Ich war überzeugt, ich hatte, was den Tod von Theddy betraf, alles aufgearbeitet. Ich hatte mit meinen Ängsten gerungen, sie bearbeitet, bis sie überwunden waren. Als unser Sohn Patrick anfing, freudig mit seinem Mofa herumzukurven, stiegen diffuse Gefühle der Angst in mir hoch. Sie waren stärker als ich, und ich wusste nicht, wie ich sie überwinden konnte. Natürlich erkannte ich den Zusammenhang mit dem Motorrad-Unglück meines Bruders, sah die unheilvolle Verknüpfung, die ich machte, ohne es zu wollen. Ich begleitete meinen Sohn mit meiner Angst. Es fühlte sich an, als schwächte ich ihn dadurch. «Gedanken sind Kräfte, wie sehr konnten diese beeinflussen?», so fragte ich mich. Patrick hatte zu dieser Zeit einige Unfälle. Einmal landete er dabei sogar im Krankenhaus! Er hatte an diesem Tag die Aufsichtspflicht über seine kleine Schwester, sollte auf sie achtgeben. Trotzdem begab er sich mit dem Mofa und einem Freund weit weg von unserem Zuhause, dabei wurde er von einem Autofahrer übersehen und krachte mit seinem Mofa unsanft ins Auto. Er wurde von der Ambulanz ins Krankenhaus gebracht, sein Arm war gebrochen und sein Gesicht zeigte Prellungen, beängstigende Spuren dieses Zusammenpralls.
Erst auf dem Weg des «Und dänn?» ging ich diesen Weg ganz zu Ende, indem ich die Angst in mir zuließ, mich ihr stellte. Ja, es könnte wieder etwas Schlimmes passieren, ja, es gab keine Sicherheit, keine Garantie, es gab jedoch Gott, der um alle Dinge weiß, ihm galt es zu vertrauen. Ich gab das Leben und das Sterben meines Sohnes Gott zurück, wusste, dass es keine Zufälle gibt und dass ich nichts verhindern konnte. Doch ich erkannte, dass ich etwas tun konnte: Meine Angst überwinden, darum bat ich jetzt jedes Mal, wenn die Angst um meinen Sohn mich wieder übernehmen wollte.
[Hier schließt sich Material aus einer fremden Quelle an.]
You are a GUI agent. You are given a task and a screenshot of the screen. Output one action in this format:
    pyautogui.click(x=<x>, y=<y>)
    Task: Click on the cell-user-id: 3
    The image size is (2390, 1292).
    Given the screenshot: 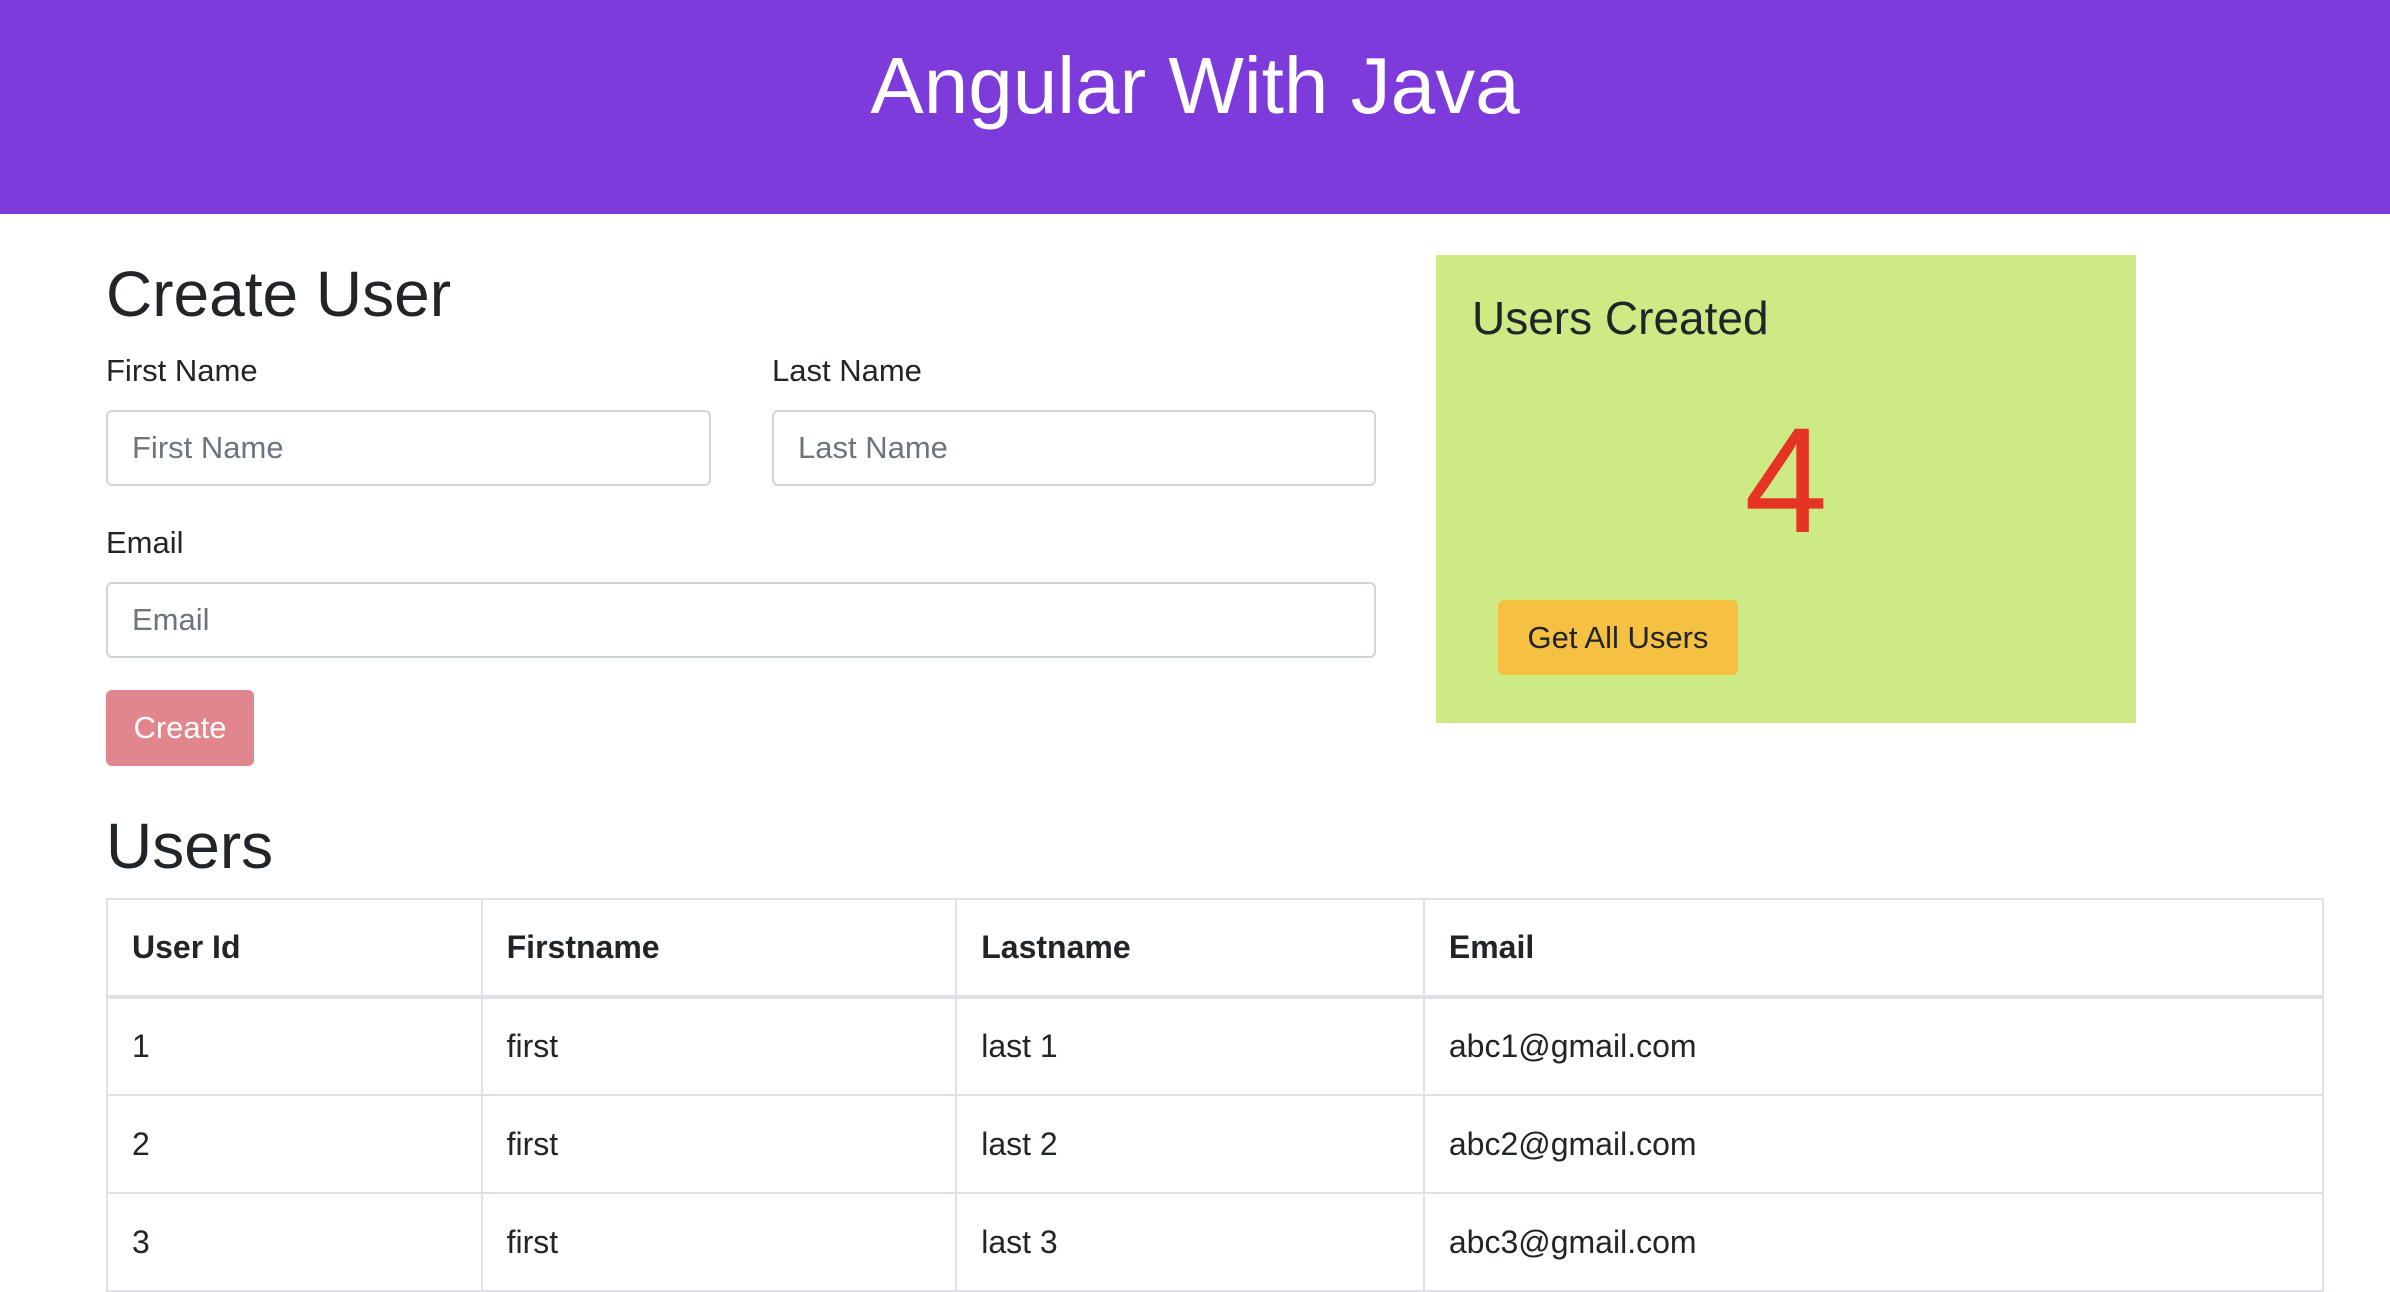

Unser Sohn Patrick war auf eine besondere Art mit meinem Bruder Theddy verbunden. Patrick spielte schon im Sandkasten leidenschaftlich Bäcker, stellte Brot und Kuchen her, den ich dann schon früh morgens einkaufen musste, als wäre es ihm im Blut, als hätte er es mitgebracht in sein Leben. Ich spielte dieses Spiel gerne mit und machte ihm die Freude, kaufte ein, so dass er beschäftigt war und schnell wieder in Produktion gehen musste. Manchmal bestellte ich Sandtorten, die Patrick dann mit Blumen und Blättern garnierte. Sein späterer Berufswunsch überraschte uns nicht: So wie mein verstorbener Bruder Theddy erlernte auch Patrick den Beruf des Bäckers.
Ich bat meinen Bruder Theddy ganz bewusst in meinem Inneren um Vergebung, als ich nun beschämt verstand, dass ich ihn mit meinen Vorwürfen festgehalten und damit seine Seele an das Menschliche in meiner «heilen Welt» gebunden hatte. Als ich diese Bindung gelöst hatte, wurde meiner Familie mitgeteilt, dass in den nächsten Tagen das Grab meines Bruders geräumt und aufgelöst werde.
Es war zur gleichen Zeit, in der Patrick seine Meisterprüfung als Bäcker-Konditor absolvierte. Welch ein Zeichen, welch eine Freude – eine große und tiefe Dankbarkeit erfüllte mich.
Diese Erfahrung und Erkenntnis über die seelischen Zusammenhänge waren für mich eine Bewusstseinserweiterung und stärkten meinen Glauben nachhaltig.